As I prepare for my PhD Thesis Seminar, which marks the beginning of the end of a remarkable academic journey, it is important for me to look back and appreciate the humble beginnings and the tireless work of those who laid down the foundation for me to stand on. Thus, I’d like to take this opportunity to thank the IPN faculty and staff, my supervisor Dr. Wayne Sossin and my father Dr. Yucel Anadolu for carrying me on their shoulders. I am thankful to have had the opportunity to be a part of the IPN, and I will leave with the promise to continue building on that foundation to reach even further.
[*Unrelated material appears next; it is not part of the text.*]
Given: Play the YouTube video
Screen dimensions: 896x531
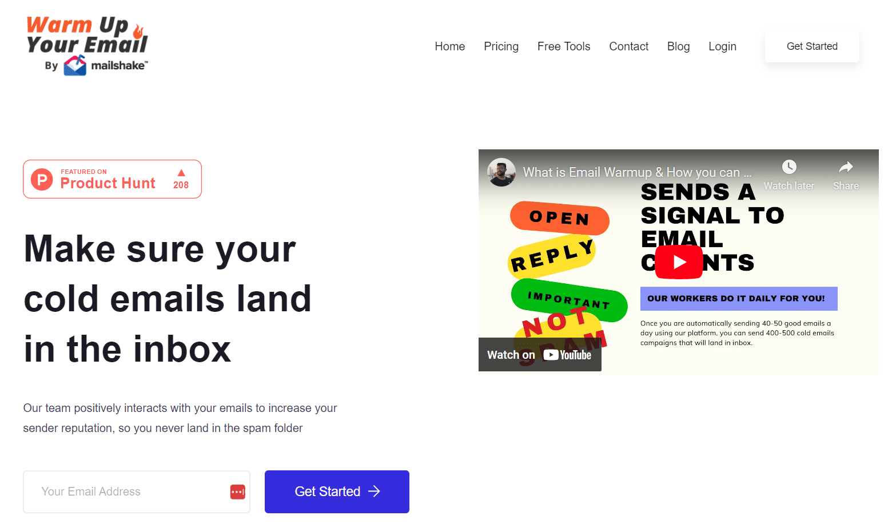Looking at the screenshot, I should 679,262.
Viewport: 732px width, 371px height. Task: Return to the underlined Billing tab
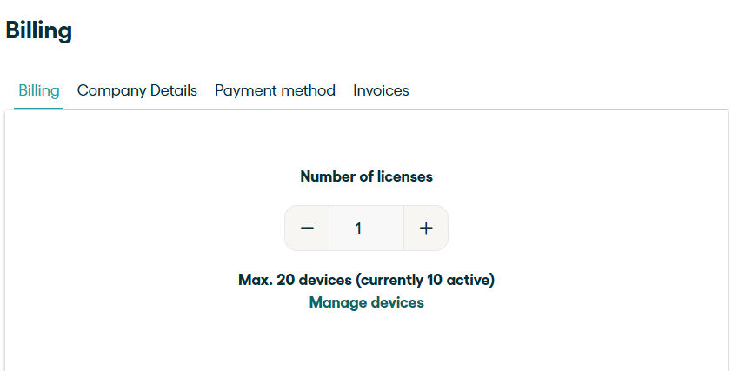tap(39, 90)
I joined the IPN in 2013 after receiving my Bachelor of Science degree in Biology from McGill. I was fascinated by molecular neurobiology and I wanted to learn more about how learning and memory formation occurs on the cellular scale. The IPN was the right place for me to explore my research interests, and it gave me the option to fast-track from the Master’s to the PhD program which was a great opportunity for me to discover my research potential.
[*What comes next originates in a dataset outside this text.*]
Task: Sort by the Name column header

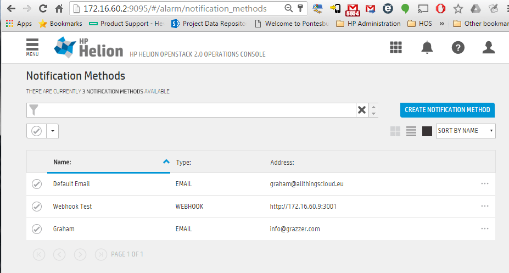Action: pos(63,162)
I started as a Master’s student in Dr. Wayne Sossin’s lab at The Neuro, studying the effect of Serotonin on the formation of a type of intermediate-term memory in sensory-motor synapses of Aplysia californica. I demonstrated that this type of synaptic plasticity requires fast and local synthesis of proteins near synaptic sites, which occurs independent of translation initiation. The turning point in my research was when I discovered that Aplysia californica neurons possess Stalled Polysomes, which are elongating ribosomes frozen on an mRNA transcript that are packaged into large granules in the soma and shipped down to local sites for translation. I wrote a PhD Research Proposal to work on Stalled Polysomes in the vertebrate model system, with a focus on understanding the role of the translation elongation factor eEF2 in this mechanism. I fast-tracked into the PhD program in 2015.
My research on Stalled Polysomes gained momentum when my lab established the link between Fragile X Syndrome, a severe type of Autism Spectrum Disorder, and the dysregulation of Stalled-Polysome associated mRNAs, such as the one encoding Map1b. The overarching goal was to better understand this mechanism in the normal brain, to establish a foundation for developing therapies for Fragile X. I identified key interactions in the formation and re-activation of Stalled Polysomes, including the phosphorylation of eEF2 which triggers their release and results in the completion of protein synthesis independent of translation initiation. I purified Stalled Polysomes to look more closely at the components and observed them using High Resolution Cryo-Electron Microscopy.
During my studies, I received a number of awards including the Jean Timmins-Costello Fellowship. However, the greatest reward for me is making new connections with people through science, by giving talks at conferences, teaching and mentoring, and collaborating in research. In my free time, I volunteer as a judge for national science fair competitions, which allows me to share the excitement of science with younger generations. The connections I have made through science have allowed me to sit down with individuals such as The Minister of Science, The Honourable Kirsty Duncan, to discuss the future of science in Canada, and Astronaut Chris Hadfield, to discuss the effects of spaceflight on the brain. My overarching goal in life is to become an effective science communicator, and my experiences at the IPN have prepared me for that.
The integrated and collaborative environment at the IPN and McGill as a whole allowed me to acquire new skills and collaborate with world class researchers and push the boundaries of our knowledge. I intend to carry on this spirit of innovation and collaboration to my own lab in the future, as I am hungry to learn, and the thrill of discovery is like none other.